#### [Problem]
Format the rows from the line with "Select the Recortar crop tool" up to and including the line with "pos(191,89)" as a two-column CSV with the headers text and answer. Give one CSV line per row, put each field in quotes, and replace any line breaks with spaces.

# START OF Data records

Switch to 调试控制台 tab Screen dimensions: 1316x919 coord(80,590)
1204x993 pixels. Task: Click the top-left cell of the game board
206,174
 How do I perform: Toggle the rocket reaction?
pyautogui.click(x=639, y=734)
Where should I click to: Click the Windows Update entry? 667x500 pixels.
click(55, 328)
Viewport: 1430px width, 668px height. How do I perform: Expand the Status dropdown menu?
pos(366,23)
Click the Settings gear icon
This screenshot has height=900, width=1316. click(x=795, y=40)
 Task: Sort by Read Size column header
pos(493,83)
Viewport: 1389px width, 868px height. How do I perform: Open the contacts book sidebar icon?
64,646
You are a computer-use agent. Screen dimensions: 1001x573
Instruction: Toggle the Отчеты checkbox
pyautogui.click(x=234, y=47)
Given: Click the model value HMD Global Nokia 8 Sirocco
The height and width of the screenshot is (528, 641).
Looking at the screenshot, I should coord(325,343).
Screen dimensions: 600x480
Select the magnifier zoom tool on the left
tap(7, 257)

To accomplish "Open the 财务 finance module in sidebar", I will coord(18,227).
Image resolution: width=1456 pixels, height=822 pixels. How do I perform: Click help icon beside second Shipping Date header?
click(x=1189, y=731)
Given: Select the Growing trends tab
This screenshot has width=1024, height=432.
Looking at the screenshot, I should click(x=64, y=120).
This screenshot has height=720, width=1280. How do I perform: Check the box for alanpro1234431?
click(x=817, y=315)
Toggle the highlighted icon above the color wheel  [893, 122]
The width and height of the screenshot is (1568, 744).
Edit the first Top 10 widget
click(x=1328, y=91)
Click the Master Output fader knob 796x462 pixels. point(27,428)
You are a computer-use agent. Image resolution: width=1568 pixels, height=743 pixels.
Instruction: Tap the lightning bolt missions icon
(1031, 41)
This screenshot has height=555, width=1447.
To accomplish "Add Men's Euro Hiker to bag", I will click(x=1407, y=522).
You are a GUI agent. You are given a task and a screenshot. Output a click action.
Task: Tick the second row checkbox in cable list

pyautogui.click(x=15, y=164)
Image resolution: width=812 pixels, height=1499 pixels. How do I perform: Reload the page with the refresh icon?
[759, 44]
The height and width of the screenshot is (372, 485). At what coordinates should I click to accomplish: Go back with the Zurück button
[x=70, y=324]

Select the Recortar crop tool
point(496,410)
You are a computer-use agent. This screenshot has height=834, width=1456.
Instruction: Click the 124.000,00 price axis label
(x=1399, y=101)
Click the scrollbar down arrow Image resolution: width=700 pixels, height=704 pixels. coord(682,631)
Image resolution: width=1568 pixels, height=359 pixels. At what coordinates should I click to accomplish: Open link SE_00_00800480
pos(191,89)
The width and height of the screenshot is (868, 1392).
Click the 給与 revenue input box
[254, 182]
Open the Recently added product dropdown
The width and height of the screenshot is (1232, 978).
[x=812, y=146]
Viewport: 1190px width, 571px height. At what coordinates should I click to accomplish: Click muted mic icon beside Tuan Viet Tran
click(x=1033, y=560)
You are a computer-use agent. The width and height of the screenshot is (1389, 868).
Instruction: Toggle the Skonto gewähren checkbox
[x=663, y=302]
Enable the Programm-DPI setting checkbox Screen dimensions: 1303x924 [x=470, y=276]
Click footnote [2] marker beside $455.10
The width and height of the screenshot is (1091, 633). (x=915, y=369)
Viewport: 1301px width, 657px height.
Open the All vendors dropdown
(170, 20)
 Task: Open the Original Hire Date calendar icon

# END OF Data records

#### [Result for this task]
text,answer
"Select the Recortar crop tool","point(496,410)"
"You are a computer-use agent. This screenshot has height=834, width=1456. Instruction: Click the 124.000,00 price axis label","(x=1399, y=101)"
"Click the scrollbar down arrow Image resolution: width=700 pixels, height=704 pixels.","coord(682,631)"
"Image resolution: width=1568 pixels, height=359 pixels. At what coordinates should I click to accomplish: Open link SE_00_00800480","pos(191,89)"